**READING TEXT**.
# # # #

Course
Heidegger: Being and Time

BISR
BISR

Goethe-Institut New York

What is the meaning of being? Martin Heidegger, one of the most influential thinkers of the 20th century, believed that this central question of ontology had been abandoned, even forgotten, by philosophy. Heidegger devoted his entire intellectual life to attempting to answer it. His earliest attempt takes the form of what he calls a “fundamental ontology.” Heidegger claims that the only access to the meaning of being in general must be through an investigation of “the meaning of the being for whom being is an issue”, that is, “the being each of us is”—the human being. Human beings, in his view, are the only beings that are concerned about their being. So fundamental ontology must take the form of an analysis of human existence, or in Heidegger’s parlance, the “ontological constitution of finite subjectivity in its finitude.”

This course will survey the main components of fundamental ontology in Heidegger’s early magnum opus, Being and Time. We will consider and grapple with the core concepts of being-in-the-world; readiness-to-hand and presence-to-hand; being-with; being-towards-death; authenticity; and historicity.

# # # #

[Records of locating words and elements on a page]
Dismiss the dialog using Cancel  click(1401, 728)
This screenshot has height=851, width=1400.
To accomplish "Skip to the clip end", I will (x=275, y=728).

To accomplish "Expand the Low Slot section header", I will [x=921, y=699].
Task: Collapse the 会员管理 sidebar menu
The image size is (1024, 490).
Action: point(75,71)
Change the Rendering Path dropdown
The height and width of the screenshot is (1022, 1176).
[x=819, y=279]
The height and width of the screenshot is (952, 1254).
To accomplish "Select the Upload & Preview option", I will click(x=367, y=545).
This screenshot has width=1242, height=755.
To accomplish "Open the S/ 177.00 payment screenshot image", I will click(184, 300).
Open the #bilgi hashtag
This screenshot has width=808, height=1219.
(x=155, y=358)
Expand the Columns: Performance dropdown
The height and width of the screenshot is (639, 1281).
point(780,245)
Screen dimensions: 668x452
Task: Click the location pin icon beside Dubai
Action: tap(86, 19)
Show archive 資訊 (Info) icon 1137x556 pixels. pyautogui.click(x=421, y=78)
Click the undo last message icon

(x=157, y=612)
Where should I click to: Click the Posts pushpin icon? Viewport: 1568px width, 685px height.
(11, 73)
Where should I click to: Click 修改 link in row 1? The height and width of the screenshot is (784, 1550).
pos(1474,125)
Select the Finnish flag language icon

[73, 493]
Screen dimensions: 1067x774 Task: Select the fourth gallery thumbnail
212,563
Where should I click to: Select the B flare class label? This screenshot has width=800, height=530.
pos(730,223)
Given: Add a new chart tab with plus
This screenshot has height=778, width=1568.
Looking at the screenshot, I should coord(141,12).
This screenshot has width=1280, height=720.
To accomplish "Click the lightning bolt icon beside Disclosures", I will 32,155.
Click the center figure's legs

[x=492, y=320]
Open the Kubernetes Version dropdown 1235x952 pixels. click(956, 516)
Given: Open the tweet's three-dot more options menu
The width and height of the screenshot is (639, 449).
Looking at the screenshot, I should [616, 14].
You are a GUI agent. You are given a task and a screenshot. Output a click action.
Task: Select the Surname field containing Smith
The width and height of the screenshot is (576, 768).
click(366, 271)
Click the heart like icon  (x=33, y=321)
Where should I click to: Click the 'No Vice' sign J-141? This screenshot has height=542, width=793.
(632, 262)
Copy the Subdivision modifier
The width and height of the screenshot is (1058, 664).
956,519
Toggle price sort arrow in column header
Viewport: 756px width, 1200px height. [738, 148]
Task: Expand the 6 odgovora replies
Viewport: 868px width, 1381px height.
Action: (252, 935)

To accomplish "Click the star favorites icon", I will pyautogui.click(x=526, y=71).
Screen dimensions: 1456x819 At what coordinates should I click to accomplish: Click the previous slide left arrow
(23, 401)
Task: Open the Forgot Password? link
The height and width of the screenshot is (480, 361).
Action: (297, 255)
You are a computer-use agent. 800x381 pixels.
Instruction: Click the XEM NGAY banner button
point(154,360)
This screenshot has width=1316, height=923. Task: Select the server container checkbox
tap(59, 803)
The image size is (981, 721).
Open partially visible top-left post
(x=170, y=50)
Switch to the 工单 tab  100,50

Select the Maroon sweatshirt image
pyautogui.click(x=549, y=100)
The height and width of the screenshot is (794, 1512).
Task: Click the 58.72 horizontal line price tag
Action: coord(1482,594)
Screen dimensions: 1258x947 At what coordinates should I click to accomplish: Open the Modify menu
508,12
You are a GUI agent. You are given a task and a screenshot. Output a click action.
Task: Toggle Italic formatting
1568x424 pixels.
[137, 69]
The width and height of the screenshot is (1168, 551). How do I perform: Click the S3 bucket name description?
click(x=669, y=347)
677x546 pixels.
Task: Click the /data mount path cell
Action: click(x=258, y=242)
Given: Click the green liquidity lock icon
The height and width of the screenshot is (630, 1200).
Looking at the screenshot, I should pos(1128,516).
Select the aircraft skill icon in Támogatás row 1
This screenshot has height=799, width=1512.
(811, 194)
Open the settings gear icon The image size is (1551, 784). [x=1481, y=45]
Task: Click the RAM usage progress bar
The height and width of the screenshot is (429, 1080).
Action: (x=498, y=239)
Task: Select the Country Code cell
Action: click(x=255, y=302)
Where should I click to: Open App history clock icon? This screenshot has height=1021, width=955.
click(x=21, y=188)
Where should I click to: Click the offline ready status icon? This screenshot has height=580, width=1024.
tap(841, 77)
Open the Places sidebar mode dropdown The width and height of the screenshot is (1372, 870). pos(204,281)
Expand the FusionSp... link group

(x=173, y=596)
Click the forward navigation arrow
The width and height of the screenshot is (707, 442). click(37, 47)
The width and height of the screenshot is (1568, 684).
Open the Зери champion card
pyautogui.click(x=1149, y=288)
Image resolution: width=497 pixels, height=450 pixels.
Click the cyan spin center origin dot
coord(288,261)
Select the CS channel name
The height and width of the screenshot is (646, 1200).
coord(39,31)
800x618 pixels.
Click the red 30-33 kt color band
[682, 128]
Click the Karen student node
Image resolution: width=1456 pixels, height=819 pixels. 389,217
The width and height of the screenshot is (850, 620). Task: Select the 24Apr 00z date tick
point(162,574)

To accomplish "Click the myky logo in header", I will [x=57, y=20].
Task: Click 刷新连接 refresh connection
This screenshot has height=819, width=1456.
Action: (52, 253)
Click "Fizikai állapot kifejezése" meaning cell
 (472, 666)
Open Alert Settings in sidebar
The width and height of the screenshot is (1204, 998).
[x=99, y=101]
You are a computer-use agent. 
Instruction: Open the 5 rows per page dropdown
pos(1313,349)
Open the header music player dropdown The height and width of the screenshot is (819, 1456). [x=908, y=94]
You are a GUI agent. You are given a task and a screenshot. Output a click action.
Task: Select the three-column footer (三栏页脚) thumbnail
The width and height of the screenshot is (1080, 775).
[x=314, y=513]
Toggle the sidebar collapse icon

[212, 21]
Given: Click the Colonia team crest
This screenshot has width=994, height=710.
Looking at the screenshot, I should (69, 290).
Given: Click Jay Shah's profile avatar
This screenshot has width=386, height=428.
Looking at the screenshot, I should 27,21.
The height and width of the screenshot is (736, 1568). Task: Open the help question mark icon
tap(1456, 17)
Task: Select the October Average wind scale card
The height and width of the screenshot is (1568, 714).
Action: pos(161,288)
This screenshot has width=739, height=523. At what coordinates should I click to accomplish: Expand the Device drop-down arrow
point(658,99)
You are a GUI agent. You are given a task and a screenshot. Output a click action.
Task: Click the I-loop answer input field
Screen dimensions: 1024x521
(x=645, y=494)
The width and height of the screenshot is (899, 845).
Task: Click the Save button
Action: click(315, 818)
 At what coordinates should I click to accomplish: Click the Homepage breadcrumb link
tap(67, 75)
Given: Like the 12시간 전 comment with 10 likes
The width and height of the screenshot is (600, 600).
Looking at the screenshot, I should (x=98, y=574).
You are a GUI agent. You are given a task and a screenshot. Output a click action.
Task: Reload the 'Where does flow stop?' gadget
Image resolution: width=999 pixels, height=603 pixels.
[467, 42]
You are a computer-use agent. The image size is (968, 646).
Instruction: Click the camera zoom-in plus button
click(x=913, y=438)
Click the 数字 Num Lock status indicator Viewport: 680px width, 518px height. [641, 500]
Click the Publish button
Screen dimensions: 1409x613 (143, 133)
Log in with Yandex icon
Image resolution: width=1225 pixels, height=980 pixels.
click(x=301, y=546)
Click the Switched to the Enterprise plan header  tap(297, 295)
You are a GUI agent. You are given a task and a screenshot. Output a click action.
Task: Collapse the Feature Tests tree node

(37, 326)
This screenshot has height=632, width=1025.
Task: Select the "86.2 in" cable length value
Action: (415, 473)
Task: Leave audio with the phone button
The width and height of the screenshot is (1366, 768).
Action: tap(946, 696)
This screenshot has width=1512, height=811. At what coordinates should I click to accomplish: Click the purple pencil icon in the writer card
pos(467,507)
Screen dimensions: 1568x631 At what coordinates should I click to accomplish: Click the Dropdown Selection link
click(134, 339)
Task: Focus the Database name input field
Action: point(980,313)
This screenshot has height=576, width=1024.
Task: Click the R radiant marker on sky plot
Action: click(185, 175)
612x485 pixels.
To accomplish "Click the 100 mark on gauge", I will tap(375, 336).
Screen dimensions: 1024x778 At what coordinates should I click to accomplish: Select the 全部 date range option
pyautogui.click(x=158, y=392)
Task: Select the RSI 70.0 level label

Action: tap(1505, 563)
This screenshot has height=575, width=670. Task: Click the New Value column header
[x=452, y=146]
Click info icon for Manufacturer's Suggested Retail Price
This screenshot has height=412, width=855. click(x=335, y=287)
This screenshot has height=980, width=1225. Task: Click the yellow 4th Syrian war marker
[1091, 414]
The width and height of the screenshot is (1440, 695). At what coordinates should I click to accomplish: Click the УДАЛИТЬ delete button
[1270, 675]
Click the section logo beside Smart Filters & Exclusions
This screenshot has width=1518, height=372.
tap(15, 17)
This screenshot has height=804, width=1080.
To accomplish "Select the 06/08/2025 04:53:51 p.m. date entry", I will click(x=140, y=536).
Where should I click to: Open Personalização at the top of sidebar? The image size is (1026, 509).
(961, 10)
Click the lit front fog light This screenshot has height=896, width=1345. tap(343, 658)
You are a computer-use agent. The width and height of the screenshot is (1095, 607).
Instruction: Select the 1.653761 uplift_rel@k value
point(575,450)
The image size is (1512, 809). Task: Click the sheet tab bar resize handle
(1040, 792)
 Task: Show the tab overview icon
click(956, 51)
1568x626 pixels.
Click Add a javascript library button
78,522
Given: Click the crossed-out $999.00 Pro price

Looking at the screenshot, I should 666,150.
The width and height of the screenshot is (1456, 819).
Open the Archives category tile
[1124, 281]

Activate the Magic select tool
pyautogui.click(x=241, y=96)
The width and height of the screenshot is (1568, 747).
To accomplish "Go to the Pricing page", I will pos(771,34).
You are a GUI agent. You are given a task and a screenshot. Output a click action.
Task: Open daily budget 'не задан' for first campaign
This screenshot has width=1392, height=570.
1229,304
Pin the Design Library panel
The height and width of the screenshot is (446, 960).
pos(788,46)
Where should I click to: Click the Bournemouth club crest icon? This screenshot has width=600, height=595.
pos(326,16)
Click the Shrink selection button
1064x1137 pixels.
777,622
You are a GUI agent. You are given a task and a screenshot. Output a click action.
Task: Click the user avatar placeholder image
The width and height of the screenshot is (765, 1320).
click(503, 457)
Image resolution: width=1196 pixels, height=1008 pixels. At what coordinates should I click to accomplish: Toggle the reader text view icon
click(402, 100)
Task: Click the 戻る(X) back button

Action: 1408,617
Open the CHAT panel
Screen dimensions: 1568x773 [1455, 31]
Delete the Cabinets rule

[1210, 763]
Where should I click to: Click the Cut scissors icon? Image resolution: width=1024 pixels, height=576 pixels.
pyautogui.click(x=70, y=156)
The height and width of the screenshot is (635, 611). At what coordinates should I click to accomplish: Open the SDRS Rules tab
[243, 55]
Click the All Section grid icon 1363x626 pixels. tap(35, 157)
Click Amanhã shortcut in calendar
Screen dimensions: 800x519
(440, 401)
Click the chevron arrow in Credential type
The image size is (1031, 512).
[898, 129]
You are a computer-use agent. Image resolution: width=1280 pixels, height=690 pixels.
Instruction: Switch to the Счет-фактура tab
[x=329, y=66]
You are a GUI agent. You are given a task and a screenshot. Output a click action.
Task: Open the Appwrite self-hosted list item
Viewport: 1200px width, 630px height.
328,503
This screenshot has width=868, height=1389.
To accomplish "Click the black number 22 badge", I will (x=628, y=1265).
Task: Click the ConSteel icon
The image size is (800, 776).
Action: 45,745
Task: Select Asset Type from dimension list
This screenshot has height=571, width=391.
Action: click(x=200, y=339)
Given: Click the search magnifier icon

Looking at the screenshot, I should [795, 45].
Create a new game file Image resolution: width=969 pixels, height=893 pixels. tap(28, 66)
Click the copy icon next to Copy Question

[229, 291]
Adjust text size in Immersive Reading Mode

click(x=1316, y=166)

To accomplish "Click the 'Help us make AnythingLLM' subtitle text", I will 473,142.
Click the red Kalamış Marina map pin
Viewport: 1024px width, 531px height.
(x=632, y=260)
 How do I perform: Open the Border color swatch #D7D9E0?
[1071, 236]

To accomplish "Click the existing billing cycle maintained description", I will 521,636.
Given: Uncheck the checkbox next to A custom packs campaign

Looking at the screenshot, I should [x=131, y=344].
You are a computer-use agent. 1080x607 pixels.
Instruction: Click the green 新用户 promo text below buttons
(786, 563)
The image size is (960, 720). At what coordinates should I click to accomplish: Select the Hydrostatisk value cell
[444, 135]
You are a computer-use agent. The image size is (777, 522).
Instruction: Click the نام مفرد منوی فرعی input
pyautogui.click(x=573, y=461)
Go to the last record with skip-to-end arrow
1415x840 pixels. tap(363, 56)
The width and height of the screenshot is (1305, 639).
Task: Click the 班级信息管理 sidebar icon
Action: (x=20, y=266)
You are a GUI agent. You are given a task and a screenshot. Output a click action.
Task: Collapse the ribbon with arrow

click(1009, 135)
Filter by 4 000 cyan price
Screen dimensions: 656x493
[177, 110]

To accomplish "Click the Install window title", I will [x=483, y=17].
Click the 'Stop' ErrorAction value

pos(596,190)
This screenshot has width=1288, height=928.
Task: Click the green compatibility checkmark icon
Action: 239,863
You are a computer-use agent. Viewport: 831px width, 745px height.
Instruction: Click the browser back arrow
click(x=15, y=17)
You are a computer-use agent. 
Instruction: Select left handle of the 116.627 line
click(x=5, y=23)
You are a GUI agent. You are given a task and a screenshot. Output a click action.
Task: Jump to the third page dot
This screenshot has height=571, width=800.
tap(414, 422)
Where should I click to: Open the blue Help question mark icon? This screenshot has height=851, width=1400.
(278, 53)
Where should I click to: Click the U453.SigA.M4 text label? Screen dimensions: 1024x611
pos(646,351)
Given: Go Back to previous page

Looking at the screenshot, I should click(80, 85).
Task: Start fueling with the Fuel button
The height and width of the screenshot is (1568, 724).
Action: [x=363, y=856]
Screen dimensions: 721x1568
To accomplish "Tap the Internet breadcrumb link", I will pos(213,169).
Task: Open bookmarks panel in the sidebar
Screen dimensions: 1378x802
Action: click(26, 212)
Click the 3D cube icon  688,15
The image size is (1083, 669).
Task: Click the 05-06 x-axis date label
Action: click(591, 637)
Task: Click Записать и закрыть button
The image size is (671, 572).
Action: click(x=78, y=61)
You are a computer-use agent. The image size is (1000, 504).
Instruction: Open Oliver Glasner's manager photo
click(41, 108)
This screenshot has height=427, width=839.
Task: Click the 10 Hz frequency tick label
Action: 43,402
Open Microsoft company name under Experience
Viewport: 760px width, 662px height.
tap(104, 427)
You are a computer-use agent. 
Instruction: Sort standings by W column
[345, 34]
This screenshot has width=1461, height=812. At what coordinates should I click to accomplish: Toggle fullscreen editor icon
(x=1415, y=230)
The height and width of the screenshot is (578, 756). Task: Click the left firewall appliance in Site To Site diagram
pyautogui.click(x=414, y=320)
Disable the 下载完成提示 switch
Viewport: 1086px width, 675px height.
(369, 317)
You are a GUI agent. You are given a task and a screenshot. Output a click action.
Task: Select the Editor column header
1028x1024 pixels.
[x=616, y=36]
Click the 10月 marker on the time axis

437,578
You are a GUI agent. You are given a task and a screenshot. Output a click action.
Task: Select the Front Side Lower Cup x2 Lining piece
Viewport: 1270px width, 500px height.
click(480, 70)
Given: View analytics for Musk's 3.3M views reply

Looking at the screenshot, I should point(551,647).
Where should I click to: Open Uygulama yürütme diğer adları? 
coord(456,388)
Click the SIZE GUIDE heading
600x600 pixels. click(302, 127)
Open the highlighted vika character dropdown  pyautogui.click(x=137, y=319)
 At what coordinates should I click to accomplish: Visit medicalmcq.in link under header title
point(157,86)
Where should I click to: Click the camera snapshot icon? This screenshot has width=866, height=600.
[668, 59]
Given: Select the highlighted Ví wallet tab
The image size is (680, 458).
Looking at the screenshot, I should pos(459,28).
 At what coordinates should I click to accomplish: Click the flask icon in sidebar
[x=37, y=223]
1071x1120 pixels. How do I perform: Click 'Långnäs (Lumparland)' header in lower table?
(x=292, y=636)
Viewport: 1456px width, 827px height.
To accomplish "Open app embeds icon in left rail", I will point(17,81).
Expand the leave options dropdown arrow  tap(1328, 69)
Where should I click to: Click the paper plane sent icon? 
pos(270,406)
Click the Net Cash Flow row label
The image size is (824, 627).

# # # #

**STATED GOAL 1**.
Write out the Heidegger course description from the words "This course will" through "authenticity; and historicity.", switching "magnum opus" to "principal work".
**STATED GOAL 2**.
Pick up the Heidegger course description after its final sentence and extend it with a few more sentences.

**EXPECTED OUTPUT 1**.
This course will survey the main components of fundamental ontology in Heidegger’s early principal work, Being and Time. We will consider and grapple with the core concepts of being-in-the-world; readiness-to-hand and presence-to-hand; being-with; being-towards-death; authenticity; and historicity.

**EXPECTED OUTPUT 2**.
All participants will receive a free copy of Being and Time at the first class, courtesy of Harper Perennial.

Instructor: Michael Robert Stevenson

Michael Robert Stevenson teaches philosophy at Columbia University. He earned a BA from the University of Pennsylvania and an MPhil and a PhD from Columbia University. He specializes in the German philosophical tradition, especially Kant, post-Kantian Idealism, and 20th-century phenomenology.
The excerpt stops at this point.